Когда луна поднялась, и засверкало и заискрилось в её лучах море, отчалили. Садились с берега. Мужчины, разувшись, брели до лодки по ледяной воде, Таню Ника донёс на руках. Ей было хорошо на его сильных руках. Ей казалось, что она маленькая, и блаженное чувство свободы и безопасности охватило её. На лодке был мальчик-чухонец. Он распёр парус длинною тонкою косою раиной и бросил верёвки через головы усевшихся на дне пассажиров. Топорков устроился на корме и взялся за румпель.

— Готово, господа, — сказал он. — Ничего не забыли?

— Готовы, — сказал Осетров.

— Ну, с Богом!

Топорков снял фуражку и перекрестился, и все за ним осенили себя крестом. Топорков подтянул парус, и лодка дрогнула и напряглась. Её поддало снизу набежавшей волной, ещё и ещё ударили по ней волны и рассыпались дождём, обдав всех ледяными брызгами. Серебристая струя зазмеилась за кормою, лодка вздрогнула и пошла, расплёскивая носом шипящие волны. Быстро убегал берег. Кругом были только чёрные волны в лунных бриллиантах.
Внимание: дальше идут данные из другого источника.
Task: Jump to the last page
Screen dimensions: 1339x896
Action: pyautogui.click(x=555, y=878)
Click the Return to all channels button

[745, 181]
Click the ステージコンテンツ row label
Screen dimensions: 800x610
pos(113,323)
Таинственный луч белого света побежал откуда-то издалека, вспыхнул на волнах, перебросился на берег, и невидные в серебристом лунном сумраке сосны вдруг встали ослепительно яркие, волшебные, не похожие на сосны. Берег оказался гораздо ближе, чем думали. Луч быстро бежал по нему, соскользнул к небу, точно и там хотел что-то отыскать и снова спустился на море и там, куда он упадал, видна была кипень волн. Они казались громадными. Луч скользнул по лодке, осветил на секунду бледные напряжённые лица и снова покрыл волшебным покровом сверкающие, страшные волны. И там, где не было его света, волны казались тяжёлыми, громадными, неподвижными. Они непостижимо вставали и падали, чёрные, жуткие, готовые поглотить и лодку, и людей.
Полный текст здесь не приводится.